[Source records]
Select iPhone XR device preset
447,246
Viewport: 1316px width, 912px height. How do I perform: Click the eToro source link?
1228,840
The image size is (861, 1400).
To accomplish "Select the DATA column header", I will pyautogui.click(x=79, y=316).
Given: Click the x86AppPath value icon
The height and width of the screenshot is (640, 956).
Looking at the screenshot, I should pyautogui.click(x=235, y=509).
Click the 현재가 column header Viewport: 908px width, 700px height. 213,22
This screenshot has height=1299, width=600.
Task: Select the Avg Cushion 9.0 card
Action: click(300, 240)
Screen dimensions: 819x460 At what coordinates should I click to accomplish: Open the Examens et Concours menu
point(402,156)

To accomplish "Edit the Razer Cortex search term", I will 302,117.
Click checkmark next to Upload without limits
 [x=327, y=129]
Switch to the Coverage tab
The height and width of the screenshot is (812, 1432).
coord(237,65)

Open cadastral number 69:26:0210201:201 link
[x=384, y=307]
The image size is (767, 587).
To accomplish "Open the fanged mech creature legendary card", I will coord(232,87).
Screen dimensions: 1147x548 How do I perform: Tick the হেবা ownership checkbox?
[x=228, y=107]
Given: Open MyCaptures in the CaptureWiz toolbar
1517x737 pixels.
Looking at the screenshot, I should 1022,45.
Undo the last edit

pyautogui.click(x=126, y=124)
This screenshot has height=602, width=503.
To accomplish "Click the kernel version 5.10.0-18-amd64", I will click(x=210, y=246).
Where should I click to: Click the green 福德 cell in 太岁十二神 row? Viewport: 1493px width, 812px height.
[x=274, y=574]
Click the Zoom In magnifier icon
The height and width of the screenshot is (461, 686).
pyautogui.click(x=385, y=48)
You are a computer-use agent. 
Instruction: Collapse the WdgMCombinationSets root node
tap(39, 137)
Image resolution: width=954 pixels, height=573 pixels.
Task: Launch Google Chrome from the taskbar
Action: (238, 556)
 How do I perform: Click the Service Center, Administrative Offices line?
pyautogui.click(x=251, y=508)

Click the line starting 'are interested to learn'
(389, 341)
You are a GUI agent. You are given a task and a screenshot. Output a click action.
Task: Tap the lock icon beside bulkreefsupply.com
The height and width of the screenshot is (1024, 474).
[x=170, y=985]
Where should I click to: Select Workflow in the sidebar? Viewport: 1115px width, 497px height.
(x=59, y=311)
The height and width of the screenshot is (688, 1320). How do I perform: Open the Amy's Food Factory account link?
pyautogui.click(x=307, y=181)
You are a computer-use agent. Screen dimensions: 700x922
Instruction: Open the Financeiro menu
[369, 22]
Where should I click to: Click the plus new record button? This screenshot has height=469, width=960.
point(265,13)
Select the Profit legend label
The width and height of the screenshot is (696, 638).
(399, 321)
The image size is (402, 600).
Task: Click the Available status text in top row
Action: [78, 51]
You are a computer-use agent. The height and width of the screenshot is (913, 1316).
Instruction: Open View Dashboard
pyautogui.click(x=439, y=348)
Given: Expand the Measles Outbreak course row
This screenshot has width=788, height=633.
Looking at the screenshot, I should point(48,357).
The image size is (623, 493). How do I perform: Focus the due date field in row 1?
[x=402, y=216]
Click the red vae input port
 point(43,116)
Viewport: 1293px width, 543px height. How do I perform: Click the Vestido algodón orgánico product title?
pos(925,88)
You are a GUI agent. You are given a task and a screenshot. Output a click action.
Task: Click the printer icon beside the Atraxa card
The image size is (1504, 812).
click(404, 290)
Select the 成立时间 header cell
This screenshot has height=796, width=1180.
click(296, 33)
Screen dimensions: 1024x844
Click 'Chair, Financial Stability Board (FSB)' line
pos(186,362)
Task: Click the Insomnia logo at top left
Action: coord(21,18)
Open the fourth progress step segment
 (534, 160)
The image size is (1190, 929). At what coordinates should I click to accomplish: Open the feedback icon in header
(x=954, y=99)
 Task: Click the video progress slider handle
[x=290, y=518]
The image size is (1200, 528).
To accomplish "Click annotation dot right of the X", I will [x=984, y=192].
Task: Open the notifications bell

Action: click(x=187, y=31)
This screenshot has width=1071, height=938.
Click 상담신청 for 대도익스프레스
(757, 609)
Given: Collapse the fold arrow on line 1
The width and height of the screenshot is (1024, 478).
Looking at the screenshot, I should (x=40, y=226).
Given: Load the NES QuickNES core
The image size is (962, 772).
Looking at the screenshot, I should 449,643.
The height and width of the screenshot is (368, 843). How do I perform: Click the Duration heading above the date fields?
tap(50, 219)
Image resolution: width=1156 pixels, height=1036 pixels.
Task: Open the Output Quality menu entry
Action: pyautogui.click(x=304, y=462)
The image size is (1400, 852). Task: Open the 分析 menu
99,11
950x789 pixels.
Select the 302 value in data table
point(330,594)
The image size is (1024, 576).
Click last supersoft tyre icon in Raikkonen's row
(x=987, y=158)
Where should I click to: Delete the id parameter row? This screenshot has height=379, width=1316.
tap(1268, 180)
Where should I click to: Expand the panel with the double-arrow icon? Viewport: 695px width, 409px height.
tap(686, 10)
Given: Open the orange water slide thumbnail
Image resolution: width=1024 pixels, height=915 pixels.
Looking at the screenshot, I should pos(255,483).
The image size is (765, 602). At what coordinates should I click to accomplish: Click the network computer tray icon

- Exercise goal
Copy each entry exactly. Omit none.

- Result for this exercise
Select iPhone XR device preset
447,246
Viewport: 1316px width, 912px height. How do I perform: Click the eToro source link?
1228,840
The image size is (861, 1400).
To accomplish "Select the DATA column header", I will pyautogui.click(x=79, y=316).
Given: Click the x86AppPath value icon
The height and width of the screenshot is (640, 956).
Looking at the screenshot, I should pyautogui.click(x=235, y=509).
Click the 현재가 column header Viewport: 908px width, 700px height. 213,22
This screenshot has height=1299, width=600.
Task: Select the Avg Cushion 9.0 card
Action: click(300, 240)
Screen dimensions: 819x460 At what coordinates should I click to accomplish: Open the Examens et Concours menu
point(402,156)

To accomplish "Edit the Razer Cortex search term", I will 302,117.
Click checkmark next to Upload without limits
 [x=327, y=129]
Switch to the Coverage tab
The height and width of the screenshot is (812, 1432).
coord(237,65)

Open cadastral number 69:26:0210201:201 link
[x=384, y=307]
The image size is (767, 587).
To accomplish "Open the fanged mech creature legendary card", I will coord(232,87).
Screen dimensions: 1147x548 How do I perform: Tick the হেবা ownership checkbox?
[x=228, y=107]
Given: Open MyCaptures in the CaptureWiz toolbar
1517x737 pixels.
Looking at the screenshot, I should 1022,45.
Undo the last edit

pyautogui.click(x=126, y=124)
This screenshot has height=602, width=503.
To accomplish "Click the kernel version 5.10.0-18-amd64", I will click(x=210, y=246).
Where should I click to: Click the green 福德 cell in 太岁十二神 row? Viewport: 1493px width, 812px height.
[x=274, y=574]
Click the Zoom In magnifier icon
The height and width of the screenshot is (461, 686).
pyautogui.click(x=385, y=48)
You are a computer-use agent. 
Instruction: Collapse the WdgMCombinationSets root node
tap(39, 137)
Image resolution: width=954 pixels, height=573 pixels.
Task: Launch Google Chrome from the taskbar
Action: (238, 556)
 How do I perform: Click the Service Center, Administrative Offices line?
pyautogui.click(x=251, y=508)

Click the line starting 'are interested to learn'
(389, 341)
You are a GUI agent. You are given a task and a screenshot. Output a click action.
Task: Tap the lock icon beside bulkreefsupply.com
The height and width of the screenshot is (1024, 474).
[x=170, y=985]
Where should I click to: Select Workflow in the sidebar? Viewport: 1115px width, 497px height.
(x=59, y=311)
The height and width of the screenshot is (688, 1320). How do I perform: Open the Amy's Food Factory account link?
pyautogui.click(x=307, y=181)
You are a computer-use agent. Screen dimensions: 700x922
Instruction: Open the Financeiro menu
[369, 22]
Where should I click to: Click the plus new record button? This screenshot has height=469, width=960.
point(265,13)
Select the Profit legend label
The width and height of the screenshot is (696, 638).
(399, 321)
The image size is (402, 600).
Task: Click the Available status text in top row
Action: [78, 51]
You are a computer-use agent. The height and width of the screenshot is (913, 1316).
Instruction: Open View Dashboard
pyautogui.click(x=439, y=348)
Given: Expand the Measles Outbreak course row
This screenshot has width=788, height=633.
Looking at the screenshot, I should point(48,357).
The image size is (623, 493). How do I perform: Focus the due date field in row 1?
[x=402, y=216]
Click the red vae input port
 point(43,116)
Viewport: 1293px width, 543px height. How do I perform: Click the Vestido algodón orgánico product title?
pos(925,88)
You are a GUI agent. You are given a task and a screenshot. Output a click action.
Task: Click the printer icon beside the Atraxa card
The image size is (1504, 812).
click(404, 290)
Select the 成立时间 header cell
This screenshot has height=796, width=1180.
click(296, 33)
Screen dimensions: 1024x844
Click 'Chair, Financial Stability Board (FSB)' line
pos(186,362)
Task: Click the Insomnia logo at top left
Action: coord(21,18)
Open the fourth progress step segment
 (534, 160)
The image size is (1190, 929). At what coordinates should I click to accomplish: Open the feedback icon in header
(x=954, y=99)
 Task: Click the video progress slider handle
[x=290, y=518]
The image size is (1200, 528).
To accomplish "Click annotation dot right of the X", I will [x=984, y=192].
Task: Open the notifications bell

Action: click(x=187, y=31)
This screenshot has width=1071, height=938.
Click 상담신청 for 대도익스프레스
(757, 609)
Given: Collapse the fold arrow on line 1
The width and height of the screenshot is (1024, 478).
Looking at the screenshot, I should (x=40, y=226).
Given: Load the NES QuickNES core
The image size is (962, 772).
Looking at the screenshot, I should 449,643.
The height and width of the screenshot is (368, 843). How do I perform: Click the Duration heading above the date fields?
tap(50, 219)
Image resolution: width=1156 pixels, height=1036 pixels.
Task: Open the Output Quality menu entry
Action: pyautogui.click(x=304, y=462)
The image size is (1400, 852). Task: Open the 分析 menu
99,11
950x789 pixels.
Select the 302 value in data table
point(330,594)
The image size is (1024, 576).
Click last supersoft tyre icon in Raikkonen's row
(x=987, y=158)
Where should I click to: Delete the id parameter row? This screenshot has height=379, width=1316.
tap(1268, 180)
Where should I click to: Expand the panel with the double-arrow icon? Viewport: 695px width, 409px height.
tap(686, 10)
Given: Open the orange water slide thumbnail
Image resolution: width=1024 pixels, height=915 pixels.
Looking at the screenshot, I should pos(255,483).
The image size is (765, 602). At what coordinates should I click to accomplish: Click the network computer tray icon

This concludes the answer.